- [Source document]
<<<<
2023-06-14T21:28:07.8269639Z ##[section]Finishing: Terraform Apply

Now, my position is that this ought not be being replaced (and that Egor's PR 21115 would have corrected this).

Now, I've edited directly into the state files, and determined that what we have stored is the CORRECT-Weird-CASING. I wish I could insert an image to show you, but you'll have to just take my word for it that the following is a copy/paste from the state file, straight out of Azure Blob Storage where it is stored (again, edited only for anonymity... but I didn't change the case of the RG name, other than to anonymize it):

    {
      "mode": "managed",
      "type": "azurerm_subnet",
      "name": "sql_subnet",
      "provider": "provider[\"registry.terraform.io/hashicorp/azurerm\"]",
      "instances": [
        {
          "schema_version": 0,
          "attributes": {
            "address_prefixes": [
              "10.432.411.192/27"
            ],
            "delegation": [
              {
                "name": "sqlDelegation",
                "service_delegation": [
                  {
                    "actions": [
                      "Microsoft.Network/virtualNetworks/subnets/join/action",
                      "Microsoft.Network/virtualNetworks/subnets/prepareNetworkPolicies/action",
                      "Microsoft.Network/virtualNetworks/subnets/unprepareNetworkPolicies/action"
                    ],
                    "name": "Microsoft.Sql/managedInstances"
                  }
                ]
              }
            ],
            "enforce_private_link_endpoint_network_policies": true,
            "enforce_private_link_service_network_policies": false,
            "id": "/subscriptions/<id>/resourceGroups/SOME-Project-EUS2-DEV-RG/providers/Microsoft.Network
                   /virtualNetworks/SOME-Project-EUS2-DEV-VNET_10.432.411.0_22/subnets/some-project-dev-eus2-sql-subnet",
            "name": "some-project-dev-eus2-sql-subnet",
            "private_endpoint_network_policies_enabled": false,
            "private_link_service_network_policies_enabled": true,
            "resource_group_name": "SOME-Project-EUS2-DEV-RG",
            "service_endpoint_policy_ids": [],
            "service_endpoints": [
              "Microsoft.AzureActiveDirectory",
              "Microsoft.Storage"
            ],
            "timeouts": null,
            "virtual_network_name": "SOME-Project-EUS2-DEV-VNET_10.432.411.0_22"
          },
          "sensitive_attributes": [],
          "private": "<redacted>"
        }
      ]
    },

Note that the "id" of the sql_subnet is ALREADY in the CORRECT-Weird-CASING in the state file:

"id": "/subscriptions//resourceGroups/SOME-Project-EUS2-DEV-RG/providers....

I find it significant that this is not something that we control, but is actually reading directly out of state -- it is just one "field" as part of the id of the subnet involved. If we go visit Azure Portal -> Virtual Networks -> this VNet -> This Subnet, we cannot even see the resource id for the subnet. That's buried, assigned by ARM at the time of resource creation.... and it is CORRECT in the state file.

But when "plan" comes along, something as part of the plan process has lower-cased it, and the plan THINKS that it has to be right-cased via replacement.... which can't happen due to the SQL Managed Instance behind it.
>>>>
- [Goal]
Update the forum post from the words "I find it significant" through "the state file.", replacing "resource id" with "resource ID". These rows come from a separate source unrelated to the forum post.

Target position records
<<<<
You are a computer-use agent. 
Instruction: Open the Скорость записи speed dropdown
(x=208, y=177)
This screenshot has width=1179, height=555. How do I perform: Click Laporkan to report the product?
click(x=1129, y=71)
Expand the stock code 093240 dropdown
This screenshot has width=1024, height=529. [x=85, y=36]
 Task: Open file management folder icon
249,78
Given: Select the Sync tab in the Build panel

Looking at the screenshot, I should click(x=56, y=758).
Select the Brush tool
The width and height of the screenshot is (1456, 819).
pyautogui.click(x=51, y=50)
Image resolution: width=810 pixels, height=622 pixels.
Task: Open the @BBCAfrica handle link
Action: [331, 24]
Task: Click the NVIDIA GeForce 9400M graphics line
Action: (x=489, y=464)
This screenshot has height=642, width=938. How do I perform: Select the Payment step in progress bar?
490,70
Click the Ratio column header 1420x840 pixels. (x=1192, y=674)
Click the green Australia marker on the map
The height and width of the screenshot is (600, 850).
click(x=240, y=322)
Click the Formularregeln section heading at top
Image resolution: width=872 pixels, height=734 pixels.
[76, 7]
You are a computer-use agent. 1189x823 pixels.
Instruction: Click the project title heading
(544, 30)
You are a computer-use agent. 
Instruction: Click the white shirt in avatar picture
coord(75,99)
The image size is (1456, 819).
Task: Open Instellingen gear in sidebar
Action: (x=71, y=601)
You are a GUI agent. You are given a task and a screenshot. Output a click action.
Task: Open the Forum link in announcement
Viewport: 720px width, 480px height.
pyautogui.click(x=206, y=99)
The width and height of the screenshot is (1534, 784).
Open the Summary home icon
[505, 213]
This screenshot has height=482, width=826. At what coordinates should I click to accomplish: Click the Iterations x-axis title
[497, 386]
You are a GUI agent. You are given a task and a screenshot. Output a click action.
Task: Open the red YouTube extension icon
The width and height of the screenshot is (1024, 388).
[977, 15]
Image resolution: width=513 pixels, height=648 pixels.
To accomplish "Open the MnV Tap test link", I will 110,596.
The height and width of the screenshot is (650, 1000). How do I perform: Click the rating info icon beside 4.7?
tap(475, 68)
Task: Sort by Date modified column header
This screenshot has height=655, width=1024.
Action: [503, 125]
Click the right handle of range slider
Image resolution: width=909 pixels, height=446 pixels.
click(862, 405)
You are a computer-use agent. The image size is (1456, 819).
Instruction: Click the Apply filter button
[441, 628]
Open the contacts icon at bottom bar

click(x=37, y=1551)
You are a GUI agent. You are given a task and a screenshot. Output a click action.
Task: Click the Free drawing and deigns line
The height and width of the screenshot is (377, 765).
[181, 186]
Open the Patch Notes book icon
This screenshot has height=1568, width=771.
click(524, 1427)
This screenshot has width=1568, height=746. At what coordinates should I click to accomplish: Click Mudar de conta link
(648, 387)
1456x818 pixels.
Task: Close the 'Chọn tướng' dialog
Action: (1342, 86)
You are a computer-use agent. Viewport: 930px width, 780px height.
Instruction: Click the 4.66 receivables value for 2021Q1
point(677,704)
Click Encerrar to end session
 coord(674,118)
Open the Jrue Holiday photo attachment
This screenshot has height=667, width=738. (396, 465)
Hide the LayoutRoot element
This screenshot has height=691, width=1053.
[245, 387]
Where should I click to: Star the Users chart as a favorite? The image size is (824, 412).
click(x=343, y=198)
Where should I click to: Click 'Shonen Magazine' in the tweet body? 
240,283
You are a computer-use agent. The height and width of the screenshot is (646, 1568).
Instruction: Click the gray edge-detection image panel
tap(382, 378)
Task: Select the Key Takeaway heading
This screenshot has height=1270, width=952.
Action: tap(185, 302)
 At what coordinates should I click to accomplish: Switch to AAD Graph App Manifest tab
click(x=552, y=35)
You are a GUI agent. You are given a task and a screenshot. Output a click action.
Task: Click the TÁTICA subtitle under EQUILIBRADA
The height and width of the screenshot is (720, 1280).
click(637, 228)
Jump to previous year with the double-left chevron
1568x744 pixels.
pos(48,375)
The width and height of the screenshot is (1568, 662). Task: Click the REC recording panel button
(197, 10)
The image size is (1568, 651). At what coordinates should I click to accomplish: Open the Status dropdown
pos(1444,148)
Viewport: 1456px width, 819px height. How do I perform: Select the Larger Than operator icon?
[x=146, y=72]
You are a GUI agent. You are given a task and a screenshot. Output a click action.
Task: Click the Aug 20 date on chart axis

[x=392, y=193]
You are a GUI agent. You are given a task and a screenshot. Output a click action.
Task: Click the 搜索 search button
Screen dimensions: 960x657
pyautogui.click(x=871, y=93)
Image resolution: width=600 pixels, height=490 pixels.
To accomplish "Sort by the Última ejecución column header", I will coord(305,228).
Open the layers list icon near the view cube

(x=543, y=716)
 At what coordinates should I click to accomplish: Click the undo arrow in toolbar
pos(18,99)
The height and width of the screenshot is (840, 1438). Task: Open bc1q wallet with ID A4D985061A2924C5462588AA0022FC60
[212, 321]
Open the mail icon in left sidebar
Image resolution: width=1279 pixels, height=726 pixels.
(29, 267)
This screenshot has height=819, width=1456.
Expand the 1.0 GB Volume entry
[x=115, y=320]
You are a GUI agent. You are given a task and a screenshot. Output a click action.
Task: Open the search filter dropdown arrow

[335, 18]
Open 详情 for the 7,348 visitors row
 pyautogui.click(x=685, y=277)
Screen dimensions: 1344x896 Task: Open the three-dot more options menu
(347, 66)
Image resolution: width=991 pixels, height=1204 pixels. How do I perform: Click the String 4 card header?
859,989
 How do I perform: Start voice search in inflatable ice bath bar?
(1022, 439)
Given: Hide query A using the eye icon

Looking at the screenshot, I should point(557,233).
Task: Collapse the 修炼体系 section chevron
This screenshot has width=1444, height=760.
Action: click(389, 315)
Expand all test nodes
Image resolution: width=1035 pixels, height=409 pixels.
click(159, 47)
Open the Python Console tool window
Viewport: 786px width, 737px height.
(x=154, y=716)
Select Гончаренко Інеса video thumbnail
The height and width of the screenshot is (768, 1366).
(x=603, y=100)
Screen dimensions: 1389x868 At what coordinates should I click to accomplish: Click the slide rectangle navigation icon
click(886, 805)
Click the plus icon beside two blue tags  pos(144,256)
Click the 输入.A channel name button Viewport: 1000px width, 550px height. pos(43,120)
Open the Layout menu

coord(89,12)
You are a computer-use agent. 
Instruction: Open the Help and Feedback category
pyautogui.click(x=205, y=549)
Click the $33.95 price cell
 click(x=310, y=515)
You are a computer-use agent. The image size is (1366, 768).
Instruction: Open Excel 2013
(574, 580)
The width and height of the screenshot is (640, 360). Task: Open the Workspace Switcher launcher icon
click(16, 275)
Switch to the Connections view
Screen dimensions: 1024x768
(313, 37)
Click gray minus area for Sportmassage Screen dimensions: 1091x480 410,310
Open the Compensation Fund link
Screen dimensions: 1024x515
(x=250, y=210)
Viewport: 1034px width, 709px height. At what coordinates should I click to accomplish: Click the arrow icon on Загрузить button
>>>>
- [Exercise output]
I find it significant that this is not something that we control, but is actually reading directly out of state -- it is just one "field" as part of the id of the subnet involved. If we go visit Azure Portal -> Virtual Networks -> this VNet -> This Subnet, we cannot even see the resource ID for the subnet. That's buried, assigned by ARM at the time of resource creation.... and it is CORRECT in the state file.